Glue ear with fluid level behind right eardrum. The fluid may be thick and sticky, or thin and watery. Either way it stops the ear drum and ossicles vibrating easily, so quieter sounds are not heard. Glue ear is the commonest cause of deafness in children. Adults can also be affected. Other names for glue ear are middle ear effusion and chronic secretory otitis media-SOM..
It often follows after a cold or ear infection. The Eustachian tube is small and blocks easily. It then fails to ventilate the middle ear. Sticky secretions can’t drain away, so fluid builds up in the middle ear. Movement of the eardrum and ossicles is impaired, causing partial deafness.
Most cases get better quickly after the cold resolves. A minority persist for months or years. Occasionally glue ear is caused by flying with a cold - the Eustachian tube is unable to equalize pressure during descent .Diving with a cold is very likely to cause glue ear.

Persistent glue ear

Common reasons for persistent glue ear in children are due to large adenoids at the back of the nose. Less common reasons for persistent glue ear include Cleft palate and Down’s syndrome .Rarely, glue ear in an adult is caused by a tumor at the back of the nose. Often, no particular cause is found.

Symptoms of glue ear

Conductive Deafness of mild to moderate degree. Hearing loss often varies from week to week, being worse after a cold. Speech may be delayed, especially if deafness occurs early in childhood. Unclear speech and constant shouting are common. Later, education may be affected.
Sometimes deafness is not suspected, but the child is thought to be inattentive, slow or lazy. Concentration may be poor. The child often seems to be “in a world of his own”. Some sufferers get frequent earaches, usually worse at night. Repeated ear infections, with high temperature in some cases leading to fits.
Poor balance and clumsiness may feature. Older children and adults often complain of noises in the ears - tinnitus

Conservative Management

The fluid frequently goes away by itself, so a policy of watchful waiting is usually advised. Blowing up balloons to try and force air up the Eustachian tube, may help but the published results are very short term and not many children will persist with this treatment.
Antibiotics and painkillers can be used for associated ear infections. Decongestants e.g. Sudafed are often prescribed but have never been proven effective.
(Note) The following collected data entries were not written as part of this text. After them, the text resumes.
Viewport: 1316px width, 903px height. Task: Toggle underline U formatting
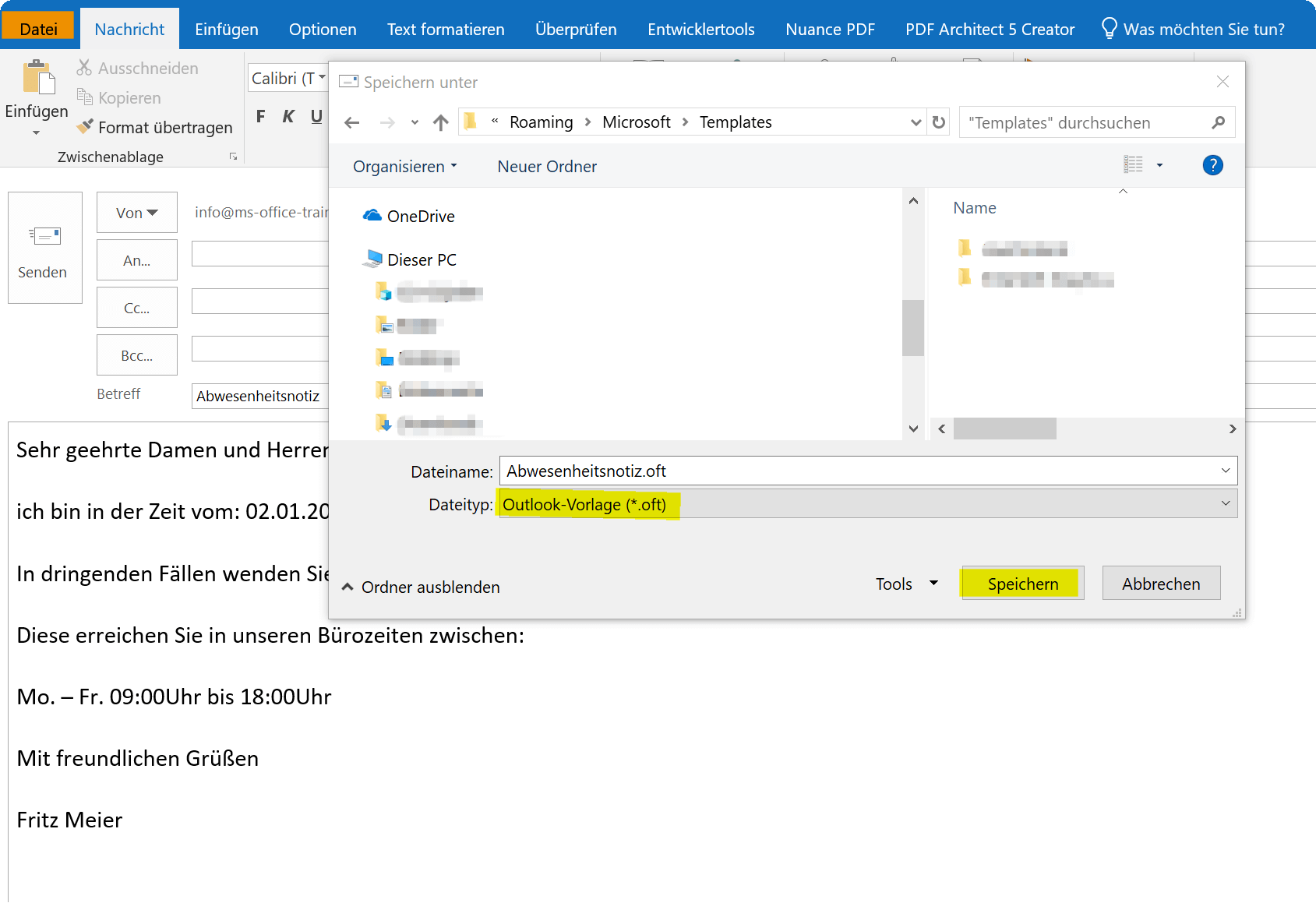(316, 117)
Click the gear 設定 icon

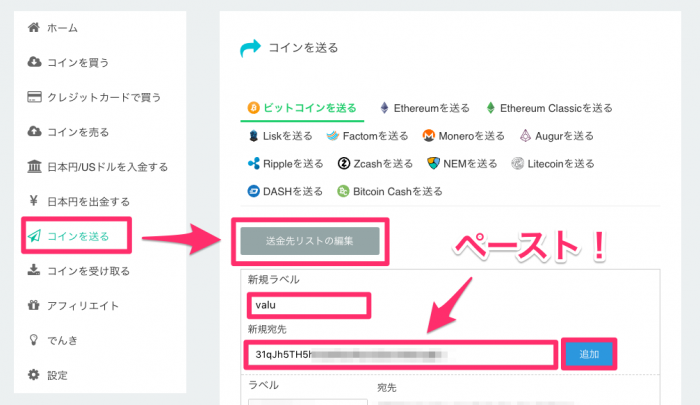[x=33, y=375]
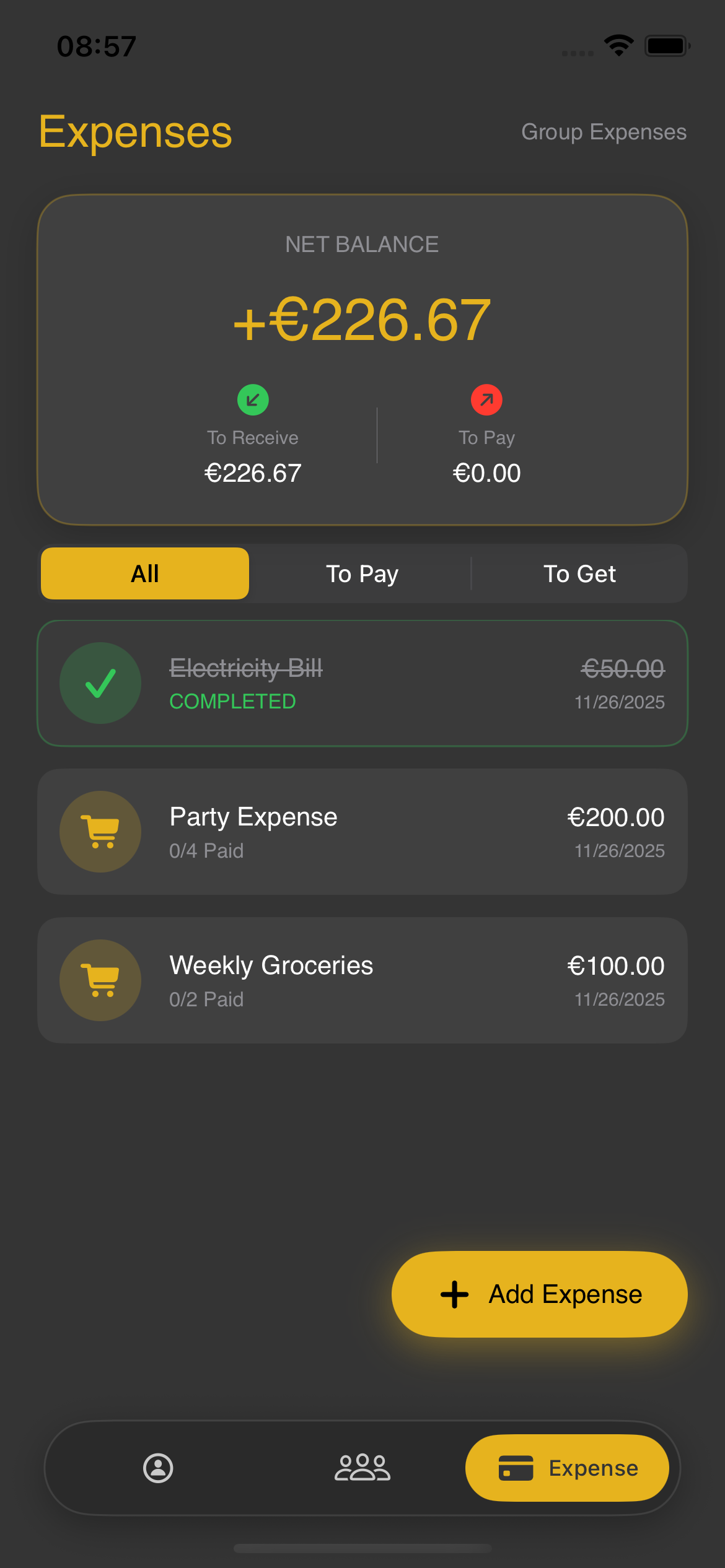The image size is (725, 1568).
Task: Expand the Weekly Groceries item details
Action: (362, 980)
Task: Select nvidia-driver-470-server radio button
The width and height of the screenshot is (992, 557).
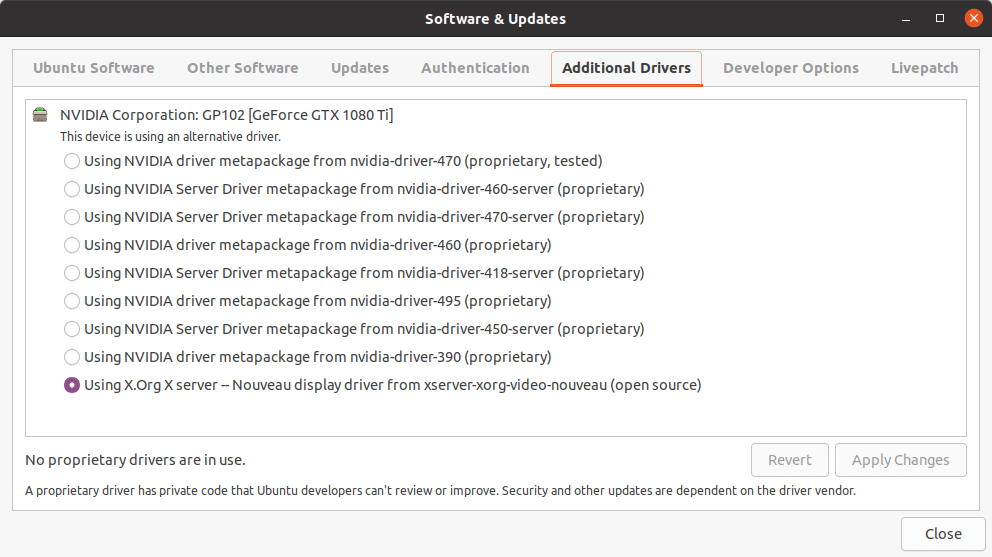Action: [72, 217]
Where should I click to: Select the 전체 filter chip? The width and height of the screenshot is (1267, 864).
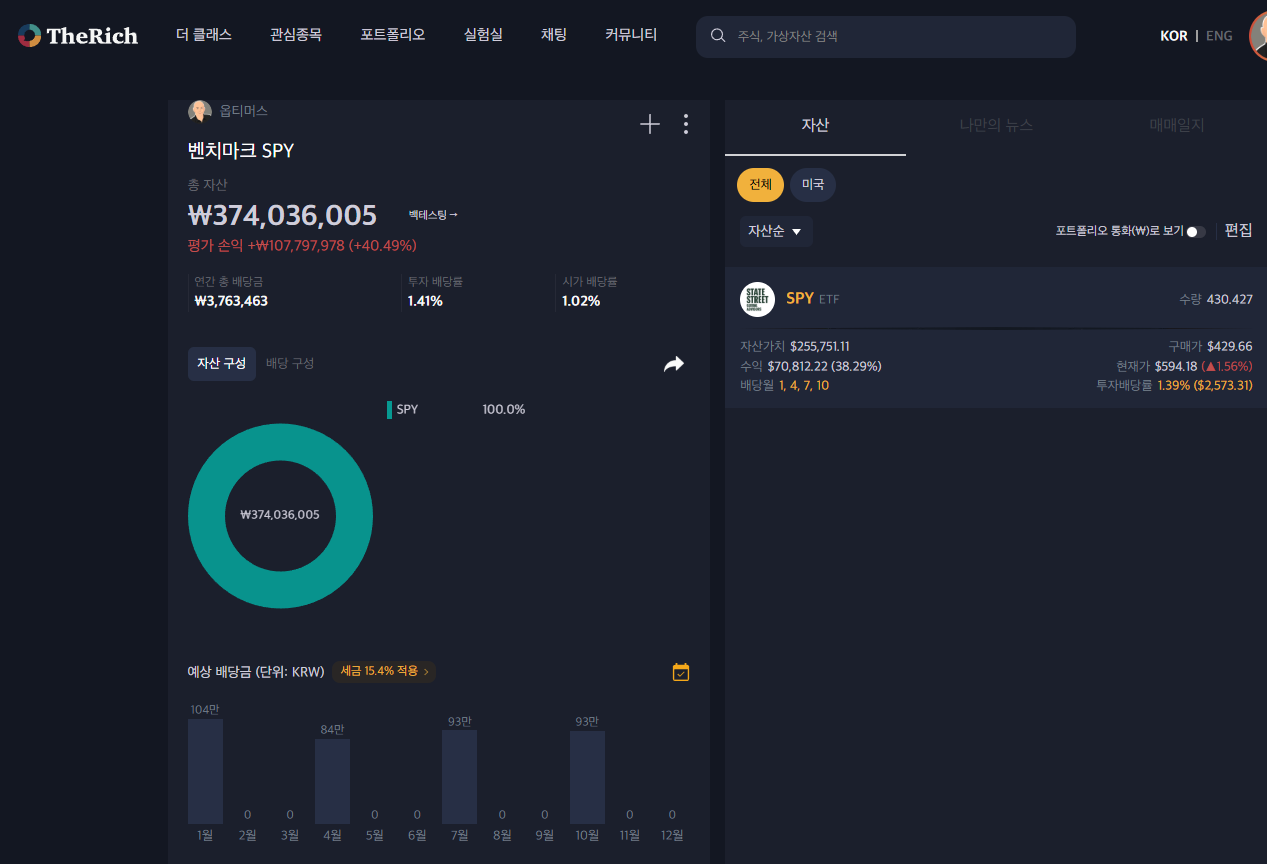tap(760, 185)
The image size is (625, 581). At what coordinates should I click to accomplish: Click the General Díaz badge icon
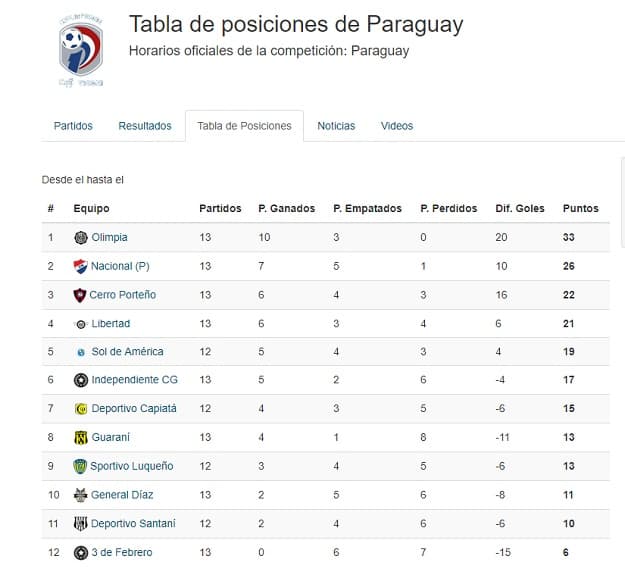click(81, 495)
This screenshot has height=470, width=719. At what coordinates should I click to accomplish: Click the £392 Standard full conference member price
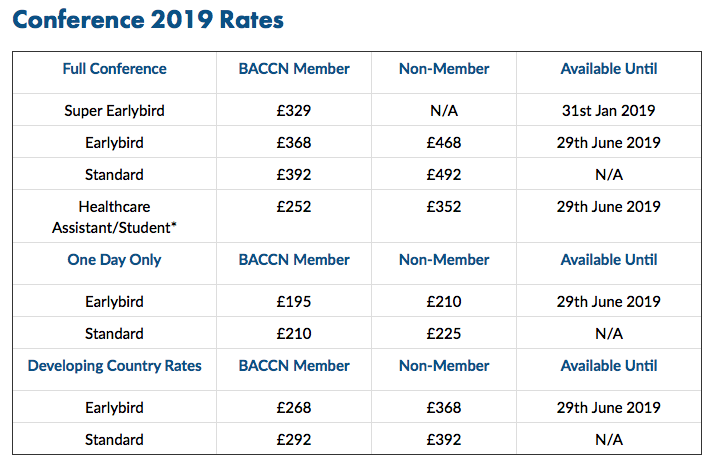294,174
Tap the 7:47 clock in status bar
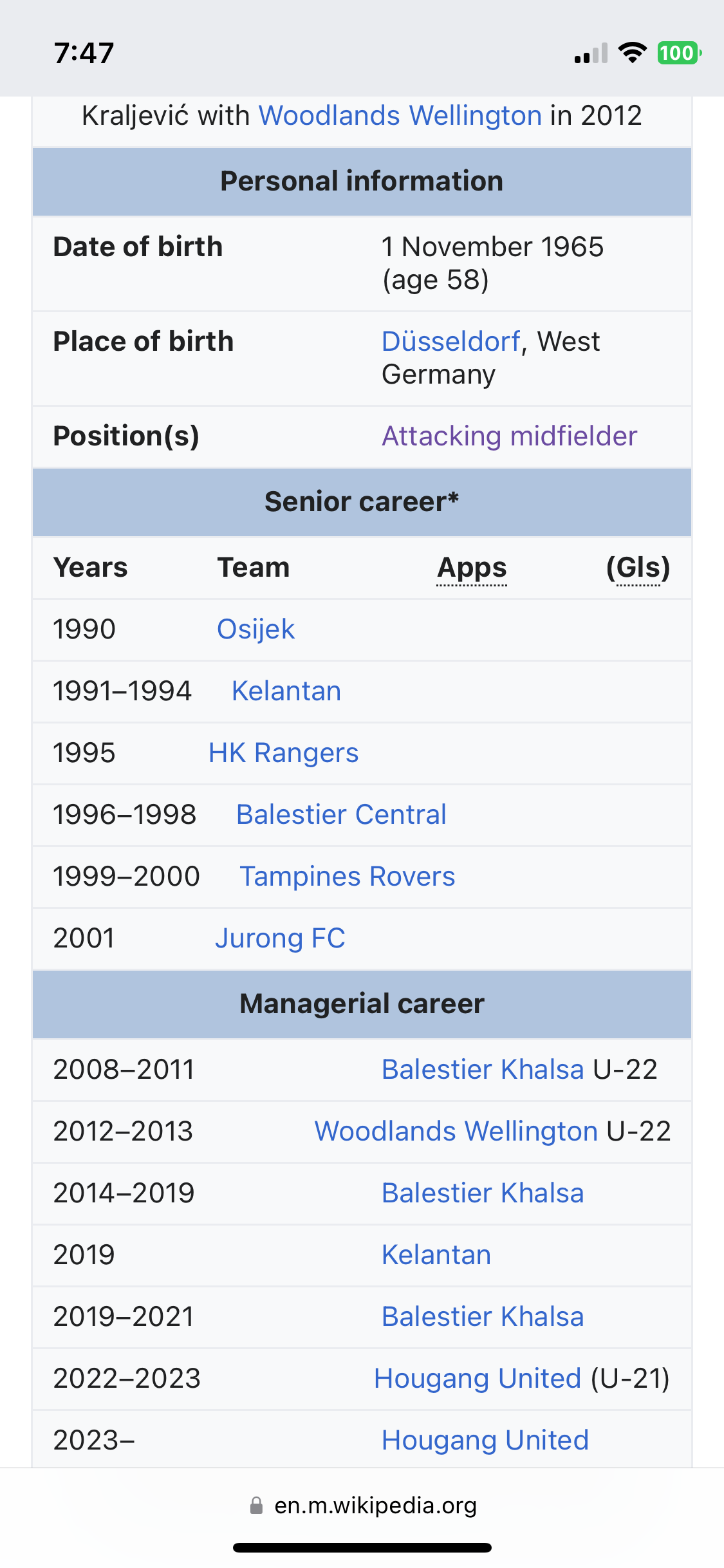 point(84,53)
Other medical treatments including antihistamines steroids, medicines to try and thin sticky mucus have all been used.

Treatment of glue ear

If deafness persists for longer than 3 months, an operation is usually needed. The decision to operate is always individual, based on all the factors in that particular case. For immediate relief, myringotomy and grommets insertion is highly effective. Removal of the adenoids may be recommended if the adenoids are enlarged, and where glue ear recurs after initial grommet insertion.

What is a grommet ?

A grommet is a tiny plastic tube, shaped like a miniature cotton reel, about 2mm diameter. It is fitted through a small cut in the eardrum (myringotomy).The tension of the eardrum grips the grommet around its waist. The cotton-reel shape stops it falling in or out, like a shirt stud in a button hole. The grommet allows air from the outer ear directly into the middle ear. Provided the grommet remains in position and is not blocked, the hearing returns to normal almost immediately. The grommet does not drain fluid out; it lets air into the middle ear. Another name for a grommet is a ventilation tube, sometimes abbreviated to tube.
The standard Shah grommet is designed to stay in position for about 9 months. Then the opening in the eardrum heals over and the grommet is pushed out. Longer term ventilation tubes are sometimes fitted. It is important to understand that a grommet does not cure the underlying cause of glue ear. A grommet does provide highly effective and immediate relief of deafness and earaches, while it is in position and working. This buys time, and allows normal education. Meanwhile the child has a chance to grow out of it.

Myringotomy operation

Grommets insertion is normally a quick and simple day-case procedure.
It is very delicate and normally done under general anesthetic (patient fully asleep) the anesthetic is usually given by injection into a vein in the back of the hand, or by gas. To prevent the needle from hurting, a local anesthetic cream is applied about an hour beforehand.
A microscope provides a magnified view of the eardrum. A small cut (myringotomy) is made in the eardrum, and the fluid in the middle ear is sucked out. The cut is like a tiny button hole in the eardrum. Sometimes, if the glue is very thick and sticky, like treacle, a second cut is needed. The second opening allows air in to the middle ear while the glue is sucked out. Sometimes ear drops have to be pumped in to thin the glue in order to suck it out.
The grommet is fitted. It is held in position by the tension of the eardrum gripping it around the waist. The grommet’s shape stops it falling in or out, like a shirt stud in a button hole. If the eardrum is badly thinned, stretched and damaged, it might not have the strength to hold a standard grommet in place. A bigger grommet (long term ventilation tube) might be used in such a case.
Some eardrops are usually applied at the end of the procedure.
If the adenoids are to be removed, this is normally done under the same anesthetic. The adenoids are removed via the mouth.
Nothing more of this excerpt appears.